Yesterday, the usual late SPU gaming manufactured a rally. Sources said JPM bought 500 SPUs into the NYSE close. This is equivalent to 1.25m SPY shares.

The dollar continued its losing ways as Chinese officials appeared in DC to hector US officials about the rapidly diminishing value of their US government bonds, agencies and other dollar-denominated assets.

Historians will look back at Bernanke’s decision in Q4 2008 to give European nations about $500B via currency swaps as one of the biggest Fed follies of all time. The deflationary scare of October & November 2008 created panic buying in the dollar and US bonds.

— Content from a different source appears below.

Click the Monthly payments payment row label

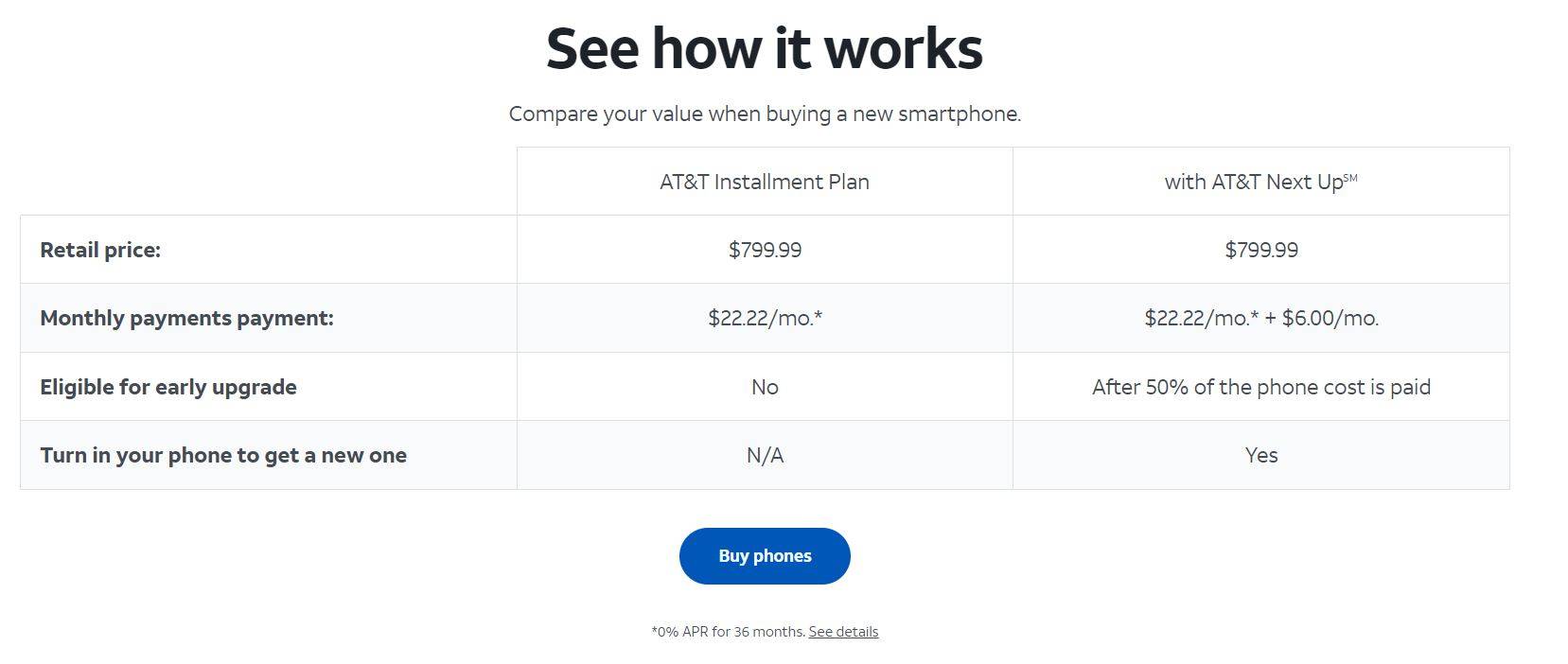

Instead of taking advantage of the transitory condition, the Fed pumped even more Old Maid dollars into European hands. The inevitable flight from the Old Maids is not only pushing the dollar lower, it’s also harming US bonds and agencies. China is beyond irate and is expressing, once again, its concerns.

The dollar flight is a principal reason for the four-month equity rally. However, if or when the linear relationship, and linear thinking, abruptly ends, markets will stage a violent adjustment.

Bonds continued their descent on the dollar and the humongous Treasury auctions that will procure $235B via various instruments.

It will be interesting to see how bonds react after the two-day meeting of Chinese and US officials ends today. There could be the usual trading rally that appears at the end of auctions. But US bonds, like the dollar, is an even more odious Old Maid than the dollar – because the buck has no maturity.

For many years, even during the housing peak and rollover phase, New Home Sales have appeared jiggy and have been spun even more jiggy even though the metric represents contracts, not closings.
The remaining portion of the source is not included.